PROBLEM: Print the lines that run from the line with "Task: Click the iPhone filter bullet icon" to the line with "Click the 建立共用程式庫 link", keeping both end lines, exactly as they appear in the entries below, and nothing else.

MATERIAL SUPPLIED:
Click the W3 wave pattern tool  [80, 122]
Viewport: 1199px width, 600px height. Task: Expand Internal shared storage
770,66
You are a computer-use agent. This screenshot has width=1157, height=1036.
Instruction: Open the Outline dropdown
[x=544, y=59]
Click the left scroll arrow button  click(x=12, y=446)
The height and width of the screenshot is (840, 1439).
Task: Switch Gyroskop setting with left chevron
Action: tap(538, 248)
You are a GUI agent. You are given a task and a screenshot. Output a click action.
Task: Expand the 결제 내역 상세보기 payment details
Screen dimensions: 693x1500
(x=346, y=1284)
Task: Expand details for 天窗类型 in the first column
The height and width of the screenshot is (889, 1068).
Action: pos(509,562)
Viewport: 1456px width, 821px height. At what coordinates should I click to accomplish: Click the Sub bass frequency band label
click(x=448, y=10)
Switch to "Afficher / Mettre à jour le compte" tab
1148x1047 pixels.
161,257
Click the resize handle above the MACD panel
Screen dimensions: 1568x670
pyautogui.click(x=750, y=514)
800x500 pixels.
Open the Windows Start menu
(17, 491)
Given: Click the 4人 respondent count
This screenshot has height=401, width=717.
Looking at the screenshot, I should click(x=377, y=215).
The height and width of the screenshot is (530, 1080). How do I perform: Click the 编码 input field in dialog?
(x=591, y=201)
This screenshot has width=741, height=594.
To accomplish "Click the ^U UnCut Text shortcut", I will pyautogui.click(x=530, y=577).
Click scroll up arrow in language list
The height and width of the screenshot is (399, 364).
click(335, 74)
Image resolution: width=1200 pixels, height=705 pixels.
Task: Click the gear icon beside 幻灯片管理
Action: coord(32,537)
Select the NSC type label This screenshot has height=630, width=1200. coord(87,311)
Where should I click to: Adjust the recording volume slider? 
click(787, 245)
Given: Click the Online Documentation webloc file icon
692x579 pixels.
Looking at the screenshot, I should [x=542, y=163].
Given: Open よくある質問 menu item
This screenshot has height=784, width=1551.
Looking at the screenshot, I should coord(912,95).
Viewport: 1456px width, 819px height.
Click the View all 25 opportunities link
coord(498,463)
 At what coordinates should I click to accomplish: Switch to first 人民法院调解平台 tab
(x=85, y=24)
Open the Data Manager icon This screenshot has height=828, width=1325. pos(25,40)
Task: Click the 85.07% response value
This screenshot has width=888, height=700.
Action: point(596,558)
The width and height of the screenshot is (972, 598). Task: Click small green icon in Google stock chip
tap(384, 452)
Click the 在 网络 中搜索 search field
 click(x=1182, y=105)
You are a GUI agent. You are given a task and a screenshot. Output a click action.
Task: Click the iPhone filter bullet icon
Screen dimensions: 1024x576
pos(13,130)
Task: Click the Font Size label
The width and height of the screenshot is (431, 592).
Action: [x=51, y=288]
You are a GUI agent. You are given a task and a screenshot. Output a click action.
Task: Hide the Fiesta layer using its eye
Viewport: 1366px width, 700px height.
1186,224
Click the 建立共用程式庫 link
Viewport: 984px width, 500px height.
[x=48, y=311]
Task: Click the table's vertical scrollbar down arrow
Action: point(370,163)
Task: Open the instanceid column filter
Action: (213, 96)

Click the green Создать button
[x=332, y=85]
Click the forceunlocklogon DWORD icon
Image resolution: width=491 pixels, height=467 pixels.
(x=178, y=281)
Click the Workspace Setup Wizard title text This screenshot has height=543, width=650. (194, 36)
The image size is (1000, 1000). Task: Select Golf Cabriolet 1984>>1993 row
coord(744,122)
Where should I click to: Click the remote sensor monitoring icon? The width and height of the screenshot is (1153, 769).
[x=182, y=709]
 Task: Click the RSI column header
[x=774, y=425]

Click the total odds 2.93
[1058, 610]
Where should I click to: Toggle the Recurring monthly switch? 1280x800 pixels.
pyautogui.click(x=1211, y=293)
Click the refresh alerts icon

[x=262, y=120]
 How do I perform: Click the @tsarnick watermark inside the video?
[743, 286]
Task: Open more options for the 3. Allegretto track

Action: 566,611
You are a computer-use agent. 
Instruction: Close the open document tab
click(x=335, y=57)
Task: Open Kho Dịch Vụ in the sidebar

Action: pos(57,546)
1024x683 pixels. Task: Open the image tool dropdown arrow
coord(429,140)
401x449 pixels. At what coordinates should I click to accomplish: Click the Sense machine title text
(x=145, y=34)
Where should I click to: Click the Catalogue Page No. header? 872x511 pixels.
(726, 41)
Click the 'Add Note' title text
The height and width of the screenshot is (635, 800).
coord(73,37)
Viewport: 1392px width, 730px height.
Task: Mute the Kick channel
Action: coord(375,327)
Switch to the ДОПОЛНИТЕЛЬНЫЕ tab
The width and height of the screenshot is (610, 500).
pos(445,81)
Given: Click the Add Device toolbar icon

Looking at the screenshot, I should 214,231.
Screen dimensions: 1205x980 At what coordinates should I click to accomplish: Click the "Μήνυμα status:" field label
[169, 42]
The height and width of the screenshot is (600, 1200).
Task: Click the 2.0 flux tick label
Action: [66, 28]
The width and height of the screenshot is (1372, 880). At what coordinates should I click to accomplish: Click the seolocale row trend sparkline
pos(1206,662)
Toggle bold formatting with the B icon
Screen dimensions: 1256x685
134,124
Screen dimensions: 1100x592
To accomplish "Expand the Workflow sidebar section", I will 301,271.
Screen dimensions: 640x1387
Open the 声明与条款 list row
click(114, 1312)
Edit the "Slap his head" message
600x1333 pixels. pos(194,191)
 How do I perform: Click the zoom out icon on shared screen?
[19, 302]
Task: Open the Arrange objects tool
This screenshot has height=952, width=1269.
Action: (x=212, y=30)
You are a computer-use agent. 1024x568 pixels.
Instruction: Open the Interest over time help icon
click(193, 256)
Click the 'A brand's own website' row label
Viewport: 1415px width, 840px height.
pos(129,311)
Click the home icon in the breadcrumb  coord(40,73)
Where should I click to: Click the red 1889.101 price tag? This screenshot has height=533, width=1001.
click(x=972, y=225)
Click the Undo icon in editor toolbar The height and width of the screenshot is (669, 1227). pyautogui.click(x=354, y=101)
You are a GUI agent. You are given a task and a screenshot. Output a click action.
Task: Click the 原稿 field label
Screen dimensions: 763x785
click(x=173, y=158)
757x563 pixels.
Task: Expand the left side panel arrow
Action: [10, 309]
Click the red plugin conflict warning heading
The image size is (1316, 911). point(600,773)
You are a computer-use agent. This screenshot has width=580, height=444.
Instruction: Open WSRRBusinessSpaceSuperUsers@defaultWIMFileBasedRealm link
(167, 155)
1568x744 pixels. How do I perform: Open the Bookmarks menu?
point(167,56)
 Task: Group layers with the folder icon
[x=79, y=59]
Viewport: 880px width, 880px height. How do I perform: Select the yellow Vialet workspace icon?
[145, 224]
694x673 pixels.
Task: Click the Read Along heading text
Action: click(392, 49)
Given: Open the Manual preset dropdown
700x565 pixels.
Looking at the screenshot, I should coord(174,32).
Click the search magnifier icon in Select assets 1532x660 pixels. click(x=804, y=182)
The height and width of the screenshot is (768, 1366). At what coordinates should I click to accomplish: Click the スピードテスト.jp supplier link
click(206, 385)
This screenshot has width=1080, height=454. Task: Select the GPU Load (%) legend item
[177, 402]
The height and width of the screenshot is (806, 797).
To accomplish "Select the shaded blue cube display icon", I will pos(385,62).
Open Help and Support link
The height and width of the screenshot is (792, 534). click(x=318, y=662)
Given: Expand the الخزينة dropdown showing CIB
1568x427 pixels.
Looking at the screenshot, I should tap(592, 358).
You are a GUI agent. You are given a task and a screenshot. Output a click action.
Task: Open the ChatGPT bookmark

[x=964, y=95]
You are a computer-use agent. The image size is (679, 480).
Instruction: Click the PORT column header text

RESPONSE TO THIS EXERCISE:
Task: Click the iPhone filter bullet icon
Screen dimensions: 1024x576
pos(13,130)
Task: Click the Font Size label
The width and height of the screenshot is (431, 592).
Action: [x=51, y=288]
You are a GUI agent. You are given a task and a screenshot. Output a click action.
Task: Hide the Fiesta layer using its eye
Viewport: 1366px width, 700px height.
1186,224
Click the 建立共用程式庫 link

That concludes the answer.